The Financial Model
When choosing a means to provide employee benefits, your options basically fall into one of two categories: fully insured or self-funded. CEBCO is a self-funded purchasing pool that offers many of the advantages of self-funding with an added level of predictability for you as a member county. For budgeting purposes, it works like a fully insured product:
- You pay CEBCO a set amount each month for 12 months at a time.
- CEBCO pays all of your claims on your behalf.
Each county has a “pooling point” based on size. Your pooling point could be anywhere between $75,000 and $175,000. Your claims are attributed to your experience when you are being rated for the coming year, but only those claims below your pooling point. This is because any claims that exceed that level are paid from a larger pool that is shared by all counties. This form of pooling gives you the best of both worlds: you are protected from very large claims, and you get the benefit of those things that you do to manage your claims at the lower levels – things like wellness programs and consumer-driven plan designs.

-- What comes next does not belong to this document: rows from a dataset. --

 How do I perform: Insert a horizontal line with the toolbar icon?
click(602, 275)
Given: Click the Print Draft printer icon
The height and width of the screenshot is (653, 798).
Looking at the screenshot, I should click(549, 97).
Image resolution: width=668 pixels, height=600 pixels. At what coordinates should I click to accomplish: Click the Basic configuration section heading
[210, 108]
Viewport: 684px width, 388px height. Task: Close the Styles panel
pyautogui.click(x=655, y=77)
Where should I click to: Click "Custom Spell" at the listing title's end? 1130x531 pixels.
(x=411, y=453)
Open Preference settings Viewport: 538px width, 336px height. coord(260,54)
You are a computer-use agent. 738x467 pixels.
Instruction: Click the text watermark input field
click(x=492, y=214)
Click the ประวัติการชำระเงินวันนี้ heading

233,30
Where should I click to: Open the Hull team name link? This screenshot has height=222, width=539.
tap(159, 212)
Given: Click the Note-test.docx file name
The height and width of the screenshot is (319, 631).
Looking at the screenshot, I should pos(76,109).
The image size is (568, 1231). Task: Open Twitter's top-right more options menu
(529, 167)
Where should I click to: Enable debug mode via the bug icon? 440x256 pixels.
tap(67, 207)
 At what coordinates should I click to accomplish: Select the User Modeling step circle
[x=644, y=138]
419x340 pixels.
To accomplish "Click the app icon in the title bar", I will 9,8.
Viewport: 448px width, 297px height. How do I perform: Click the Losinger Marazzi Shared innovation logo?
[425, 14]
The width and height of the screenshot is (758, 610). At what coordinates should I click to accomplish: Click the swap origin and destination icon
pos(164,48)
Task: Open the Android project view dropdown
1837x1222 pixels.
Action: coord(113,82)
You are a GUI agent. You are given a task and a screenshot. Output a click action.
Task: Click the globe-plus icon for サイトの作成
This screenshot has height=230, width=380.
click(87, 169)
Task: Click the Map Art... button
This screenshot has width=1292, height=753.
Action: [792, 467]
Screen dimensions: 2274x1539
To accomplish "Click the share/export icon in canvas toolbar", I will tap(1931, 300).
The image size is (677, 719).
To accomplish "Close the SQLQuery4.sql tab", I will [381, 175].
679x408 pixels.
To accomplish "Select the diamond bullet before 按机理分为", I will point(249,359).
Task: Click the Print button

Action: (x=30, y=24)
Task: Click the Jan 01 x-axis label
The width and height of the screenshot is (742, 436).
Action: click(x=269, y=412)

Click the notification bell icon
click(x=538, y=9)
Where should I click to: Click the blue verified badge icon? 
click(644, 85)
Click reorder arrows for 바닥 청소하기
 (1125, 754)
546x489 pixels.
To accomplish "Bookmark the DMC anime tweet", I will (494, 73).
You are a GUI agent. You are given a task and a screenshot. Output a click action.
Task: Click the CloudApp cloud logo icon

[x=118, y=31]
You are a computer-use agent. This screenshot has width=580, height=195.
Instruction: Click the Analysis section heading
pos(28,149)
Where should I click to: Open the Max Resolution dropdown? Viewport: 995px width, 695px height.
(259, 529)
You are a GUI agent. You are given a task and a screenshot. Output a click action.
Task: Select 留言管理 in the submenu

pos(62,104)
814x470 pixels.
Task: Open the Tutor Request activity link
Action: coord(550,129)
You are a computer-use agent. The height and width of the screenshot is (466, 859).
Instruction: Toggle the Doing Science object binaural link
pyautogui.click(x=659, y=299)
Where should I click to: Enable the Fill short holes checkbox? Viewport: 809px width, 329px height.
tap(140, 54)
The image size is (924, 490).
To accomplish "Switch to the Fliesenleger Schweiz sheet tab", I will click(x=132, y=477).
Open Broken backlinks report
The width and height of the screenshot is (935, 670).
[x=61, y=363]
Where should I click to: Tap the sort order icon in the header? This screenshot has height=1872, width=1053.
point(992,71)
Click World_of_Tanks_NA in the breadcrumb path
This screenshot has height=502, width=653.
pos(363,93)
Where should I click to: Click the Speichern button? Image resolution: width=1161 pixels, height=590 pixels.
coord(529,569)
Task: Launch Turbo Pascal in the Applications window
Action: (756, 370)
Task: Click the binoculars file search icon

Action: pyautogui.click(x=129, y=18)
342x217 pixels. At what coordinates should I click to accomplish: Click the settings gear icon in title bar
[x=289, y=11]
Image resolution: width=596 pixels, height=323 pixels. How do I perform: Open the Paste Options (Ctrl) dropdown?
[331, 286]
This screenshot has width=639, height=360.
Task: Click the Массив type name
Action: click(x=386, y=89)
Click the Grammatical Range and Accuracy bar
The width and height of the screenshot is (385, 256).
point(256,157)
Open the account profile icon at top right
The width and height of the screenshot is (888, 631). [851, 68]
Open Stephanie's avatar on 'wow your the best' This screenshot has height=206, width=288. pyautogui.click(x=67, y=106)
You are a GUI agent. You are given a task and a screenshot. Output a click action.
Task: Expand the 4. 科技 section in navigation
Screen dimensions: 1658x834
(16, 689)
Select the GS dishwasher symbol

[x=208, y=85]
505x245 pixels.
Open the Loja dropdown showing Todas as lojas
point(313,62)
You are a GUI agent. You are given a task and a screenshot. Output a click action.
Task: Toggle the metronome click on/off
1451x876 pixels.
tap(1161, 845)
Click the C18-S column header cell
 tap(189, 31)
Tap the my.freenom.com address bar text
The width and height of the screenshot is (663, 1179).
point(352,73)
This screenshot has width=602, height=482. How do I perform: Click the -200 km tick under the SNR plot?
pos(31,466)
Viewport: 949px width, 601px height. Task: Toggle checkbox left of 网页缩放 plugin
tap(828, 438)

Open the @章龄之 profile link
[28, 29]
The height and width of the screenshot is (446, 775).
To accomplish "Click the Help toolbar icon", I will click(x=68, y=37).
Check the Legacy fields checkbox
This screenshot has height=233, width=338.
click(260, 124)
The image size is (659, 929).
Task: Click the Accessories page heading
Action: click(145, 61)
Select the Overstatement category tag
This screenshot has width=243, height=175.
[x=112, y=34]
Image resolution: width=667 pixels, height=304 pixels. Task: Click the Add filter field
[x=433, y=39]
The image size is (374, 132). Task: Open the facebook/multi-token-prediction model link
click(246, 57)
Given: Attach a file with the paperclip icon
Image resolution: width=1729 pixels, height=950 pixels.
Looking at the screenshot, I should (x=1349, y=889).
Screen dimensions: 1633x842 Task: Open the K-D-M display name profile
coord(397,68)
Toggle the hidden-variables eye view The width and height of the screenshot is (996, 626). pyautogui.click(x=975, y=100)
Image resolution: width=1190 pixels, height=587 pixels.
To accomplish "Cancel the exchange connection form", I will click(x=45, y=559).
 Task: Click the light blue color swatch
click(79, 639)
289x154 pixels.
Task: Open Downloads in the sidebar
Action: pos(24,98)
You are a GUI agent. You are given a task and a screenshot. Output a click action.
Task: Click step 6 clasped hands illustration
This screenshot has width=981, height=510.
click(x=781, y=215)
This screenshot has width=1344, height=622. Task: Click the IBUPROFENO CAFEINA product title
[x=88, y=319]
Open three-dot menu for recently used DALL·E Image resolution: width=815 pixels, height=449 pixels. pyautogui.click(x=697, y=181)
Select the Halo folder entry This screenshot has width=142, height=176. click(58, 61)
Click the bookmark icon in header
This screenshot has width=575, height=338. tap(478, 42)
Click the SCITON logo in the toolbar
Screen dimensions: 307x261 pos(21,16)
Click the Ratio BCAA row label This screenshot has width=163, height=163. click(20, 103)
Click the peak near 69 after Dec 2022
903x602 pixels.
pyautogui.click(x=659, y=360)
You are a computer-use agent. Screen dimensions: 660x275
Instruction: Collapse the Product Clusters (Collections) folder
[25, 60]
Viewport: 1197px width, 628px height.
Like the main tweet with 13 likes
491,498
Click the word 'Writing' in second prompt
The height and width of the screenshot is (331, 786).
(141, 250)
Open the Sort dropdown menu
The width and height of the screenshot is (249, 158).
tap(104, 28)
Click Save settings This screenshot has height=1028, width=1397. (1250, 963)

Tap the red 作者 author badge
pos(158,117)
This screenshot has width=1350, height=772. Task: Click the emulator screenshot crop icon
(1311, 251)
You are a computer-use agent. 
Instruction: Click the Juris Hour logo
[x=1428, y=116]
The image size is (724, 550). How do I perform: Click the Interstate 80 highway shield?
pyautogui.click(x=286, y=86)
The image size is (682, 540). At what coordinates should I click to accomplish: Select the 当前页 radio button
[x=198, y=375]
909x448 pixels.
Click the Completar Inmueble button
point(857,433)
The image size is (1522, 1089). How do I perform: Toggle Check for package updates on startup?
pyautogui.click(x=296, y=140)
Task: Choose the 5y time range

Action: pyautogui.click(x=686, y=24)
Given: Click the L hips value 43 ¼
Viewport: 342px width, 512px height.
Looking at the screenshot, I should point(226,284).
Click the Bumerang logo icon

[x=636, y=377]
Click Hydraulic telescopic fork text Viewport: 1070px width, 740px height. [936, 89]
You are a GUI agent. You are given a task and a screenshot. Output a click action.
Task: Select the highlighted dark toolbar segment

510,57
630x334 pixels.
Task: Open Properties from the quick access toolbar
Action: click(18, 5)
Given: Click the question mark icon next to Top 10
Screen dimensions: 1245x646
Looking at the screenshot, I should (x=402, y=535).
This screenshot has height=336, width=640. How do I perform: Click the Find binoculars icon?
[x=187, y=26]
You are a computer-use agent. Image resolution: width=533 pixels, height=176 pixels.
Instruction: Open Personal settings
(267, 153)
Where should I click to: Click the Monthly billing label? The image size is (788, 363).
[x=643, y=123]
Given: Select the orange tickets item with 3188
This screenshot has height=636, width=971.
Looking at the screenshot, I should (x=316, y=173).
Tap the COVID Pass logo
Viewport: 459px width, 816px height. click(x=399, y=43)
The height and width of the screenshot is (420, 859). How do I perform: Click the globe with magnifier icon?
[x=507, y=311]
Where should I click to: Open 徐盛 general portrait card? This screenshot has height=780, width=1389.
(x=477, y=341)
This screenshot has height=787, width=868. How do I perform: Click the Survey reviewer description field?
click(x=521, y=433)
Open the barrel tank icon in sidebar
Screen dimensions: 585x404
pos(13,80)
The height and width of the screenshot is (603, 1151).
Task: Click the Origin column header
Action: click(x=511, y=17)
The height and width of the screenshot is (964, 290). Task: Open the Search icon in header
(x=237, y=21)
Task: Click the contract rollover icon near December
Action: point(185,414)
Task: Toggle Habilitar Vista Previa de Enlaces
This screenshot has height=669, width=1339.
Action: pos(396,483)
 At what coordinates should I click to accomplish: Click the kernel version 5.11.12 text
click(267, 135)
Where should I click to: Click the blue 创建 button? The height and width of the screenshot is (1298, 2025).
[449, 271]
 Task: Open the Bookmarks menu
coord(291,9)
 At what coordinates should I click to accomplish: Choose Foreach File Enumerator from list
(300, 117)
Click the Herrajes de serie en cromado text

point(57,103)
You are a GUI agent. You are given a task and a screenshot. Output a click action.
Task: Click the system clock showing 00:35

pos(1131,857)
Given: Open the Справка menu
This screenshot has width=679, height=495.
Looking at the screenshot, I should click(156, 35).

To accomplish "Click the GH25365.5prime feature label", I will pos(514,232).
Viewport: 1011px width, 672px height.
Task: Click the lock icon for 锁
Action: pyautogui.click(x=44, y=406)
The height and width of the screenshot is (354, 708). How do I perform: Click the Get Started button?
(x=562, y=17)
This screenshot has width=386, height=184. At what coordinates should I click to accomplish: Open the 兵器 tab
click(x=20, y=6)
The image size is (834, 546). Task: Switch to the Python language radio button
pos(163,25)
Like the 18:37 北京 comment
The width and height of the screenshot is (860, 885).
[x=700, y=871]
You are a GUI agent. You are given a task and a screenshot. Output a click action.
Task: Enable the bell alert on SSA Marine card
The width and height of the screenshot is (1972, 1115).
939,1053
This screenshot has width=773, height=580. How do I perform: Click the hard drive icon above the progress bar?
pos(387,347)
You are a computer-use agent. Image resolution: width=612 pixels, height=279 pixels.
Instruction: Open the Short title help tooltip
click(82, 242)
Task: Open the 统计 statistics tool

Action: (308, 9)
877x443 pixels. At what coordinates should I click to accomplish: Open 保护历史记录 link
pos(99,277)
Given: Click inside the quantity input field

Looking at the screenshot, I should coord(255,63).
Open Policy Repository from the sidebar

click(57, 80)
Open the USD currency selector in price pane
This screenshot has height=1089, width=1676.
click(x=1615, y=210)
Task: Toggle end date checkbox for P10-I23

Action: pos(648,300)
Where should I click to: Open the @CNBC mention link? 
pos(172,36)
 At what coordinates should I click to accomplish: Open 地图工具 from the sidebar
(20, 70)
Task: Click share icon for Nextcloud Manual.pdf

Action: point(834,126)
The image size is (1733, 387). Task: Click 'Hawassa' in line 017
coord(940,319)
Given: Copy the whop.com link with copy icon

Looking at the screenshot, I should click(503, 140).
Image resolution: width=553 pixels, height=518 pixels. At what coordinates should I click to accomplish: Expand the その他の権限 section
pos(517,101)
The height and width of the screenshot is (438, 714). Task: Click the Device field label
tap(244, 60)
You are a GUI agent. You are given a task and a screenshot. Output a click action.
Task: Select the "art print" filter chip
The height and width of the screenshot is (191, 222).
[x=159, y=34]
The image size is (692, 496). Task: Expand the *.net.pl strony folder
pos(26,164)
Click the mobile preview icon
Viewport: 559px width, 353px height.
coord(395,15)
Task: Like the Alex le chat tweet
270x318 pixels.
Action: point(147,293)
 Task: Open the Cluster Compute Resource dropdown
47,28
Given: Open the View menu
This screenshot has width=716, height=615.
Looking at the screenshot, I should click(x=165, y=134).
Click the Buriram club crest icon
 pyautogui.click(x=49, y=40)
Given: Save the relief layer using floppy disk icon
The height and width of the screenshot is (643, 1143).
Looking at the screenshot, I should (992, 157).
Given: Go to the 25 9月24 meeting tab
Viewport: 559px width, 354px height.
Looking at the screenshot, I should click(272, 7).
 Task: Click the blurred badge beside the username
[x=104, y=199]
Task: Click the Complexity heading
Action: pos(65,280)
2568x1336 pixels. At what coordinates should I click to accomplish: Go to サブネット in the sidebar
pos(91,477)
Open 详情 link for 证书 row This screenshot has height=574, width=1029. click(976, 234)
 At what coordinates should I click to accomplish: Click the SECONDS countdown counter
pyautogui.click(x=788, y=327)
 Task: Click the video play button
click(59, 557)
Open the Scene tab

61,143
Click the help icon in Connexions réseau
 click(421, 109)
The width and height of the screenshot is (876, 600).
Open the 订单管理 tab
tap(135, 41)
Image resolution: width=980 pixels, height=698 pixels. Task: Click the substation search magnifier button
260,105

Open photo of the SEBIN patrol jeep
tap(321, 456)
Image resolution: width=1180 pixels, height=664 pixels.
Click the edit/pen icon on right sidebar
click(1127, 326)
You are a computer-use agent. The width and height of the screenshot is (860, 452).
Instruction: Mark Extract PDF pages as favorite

CEBCO purchases stop-loss insurance – much like you might be doing today if you are self-insured – for any claims that exceed $500,000. As a result, the larger pool is also protected for the good of all. You are protected and the pool is protected, each within their respective abilities to sustain a loss.
Here is something that distinguishes CEBCO from other means of self-funding – if you leave CEBCO, you have no claims run-out to pay. In order to maintain stability, CEBCO participation requires a three-year commitment. If you stay through your participation period, after the 36th monthly payment CEBCO pays all claims incurred during that period. This is not true with most other self-insured arrangements.